With that said, let us now turn to the matter at hand.
In my forthgoing series of Artists That Signify That I Am Rather Old, we will to-day examine Ed Kuepper and Laughing Clowns.
At the end of the seventies, the Australian scene was overspilling with talent, as the cliché goes. The usual explanation is that Australia was caught between the AM-radio of the United States on one side, and the punk and new wave revolution through the ancient imperial ties with Great Britain on the other side. Radio Birdman and The Saints are often mentioned as the archetypal forerunners for the great mass of inventive Australian rock’n’roll that culminated with The Birthday Party (and all of its offspring, not lest the big E.O.-inspiration These Immortal Souls, with the only-all-to-mortal body of Rowland S. Howard in front), The (amazingly amazingly great great) Go-Betweens, The Triffids and so on and so on. And on the isles further south, The Verlaines and The Tall Dwarfs added their unique and oddly long lasting contribution to the global underground rock canon. The common clue here seems to be that all or most of these bands had the “The” in front of their names, as did The Beatles, those lovely fab-four.

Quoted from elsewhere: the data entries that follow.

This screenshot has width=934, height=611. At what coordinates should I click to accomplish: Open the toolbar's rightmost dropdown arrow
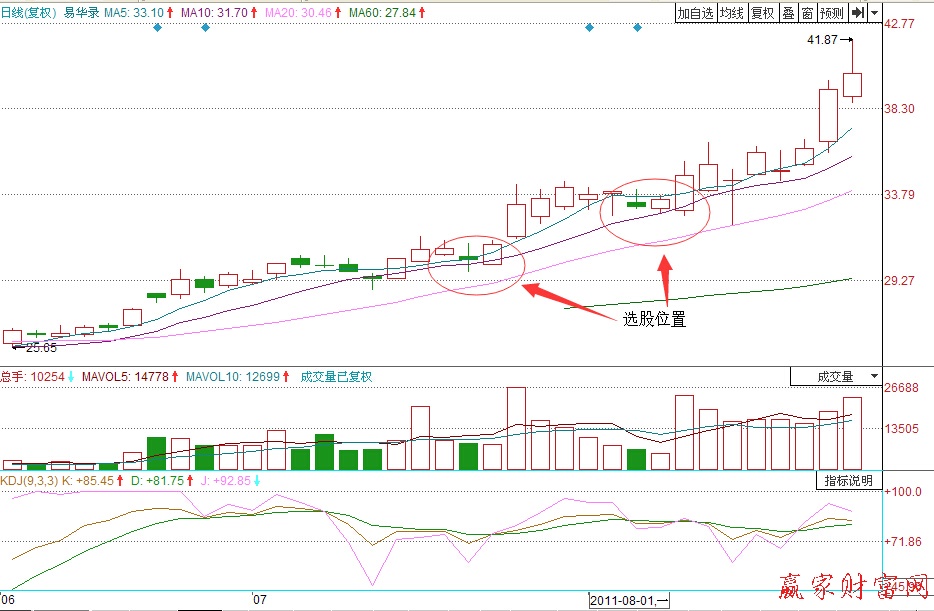(876, 13)
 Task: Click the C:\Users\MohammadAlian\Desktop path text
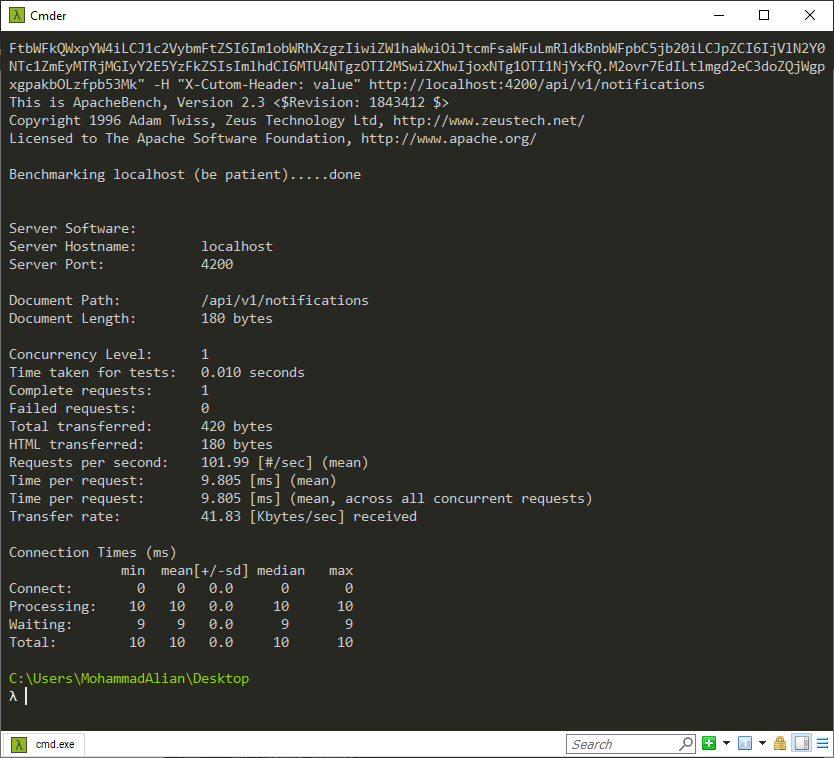[x=128, y=679]
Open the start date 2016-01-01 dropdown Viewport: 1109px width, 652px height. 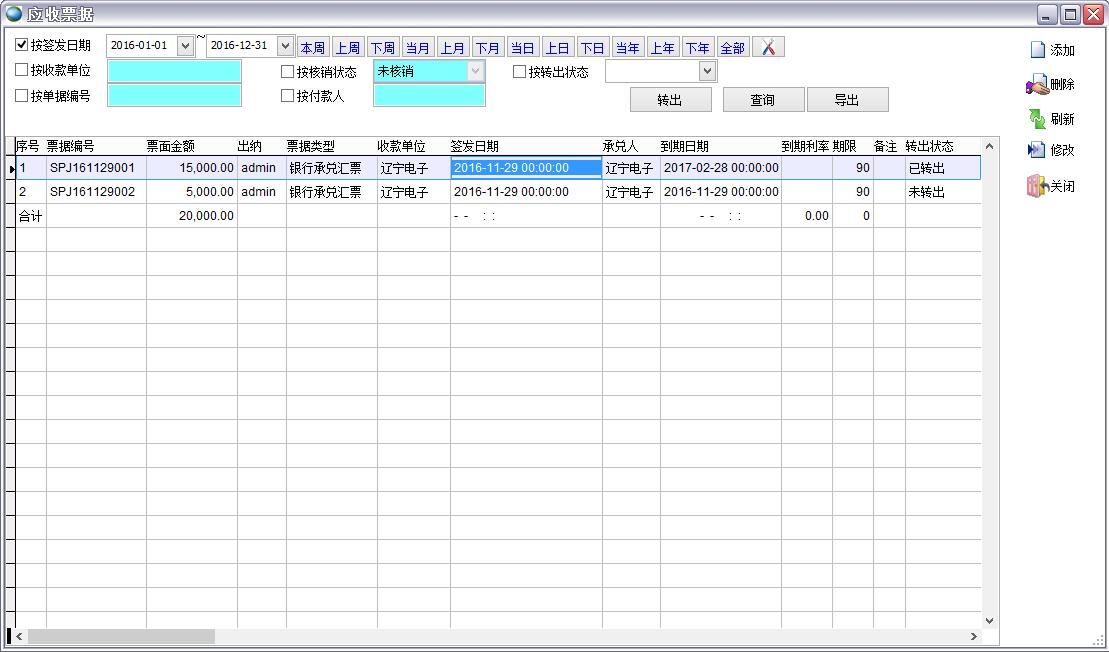coord(185,46)
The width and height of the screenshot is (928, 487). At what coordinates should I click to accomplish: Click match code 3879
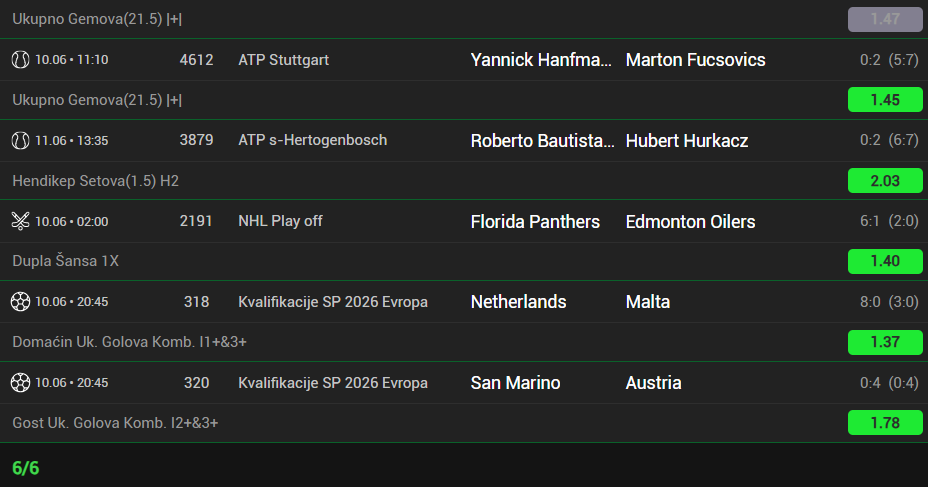tap(196, 140)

(Time for a digression among digressions here: I remember, vividly, the day in 1973, when I was just a few years old, the earth-shattering news, mediated through my 10-year older brother, that The Beatles had been, in fact, dissolved for a number of years. My day of realization was spent in disbelief and depression in the kindergarten yard. How could anything as great as this just cease to exist? Though I never was a big, only casual, fan of Nirvana, I remember the same feeling when my guitar player phoned me and said that Kurt C. had shot himself in the head. Such a waste of talent. Two gifted singers I knew also disappeared in thin air. It does not make any sense to me, even after so many years.)
Boy, will I ever get to the point? I am not so sure. But I’ll try – I’ll give it a shot. It’s the least I can do.
The Saints was led by Chris Bailey and Mr. Kuepper, and eventually Mr. Kuepper left. I am not certain of the historical and biographical developments, but Mr. Kueppers next band, Laughing Clowns, made an everlasting impression on my 14 year old incarnation. L.C. was what could be described as “punk-jazz” – but not at all as in John Zorn or James White or anything to do with New York City in the late seventies.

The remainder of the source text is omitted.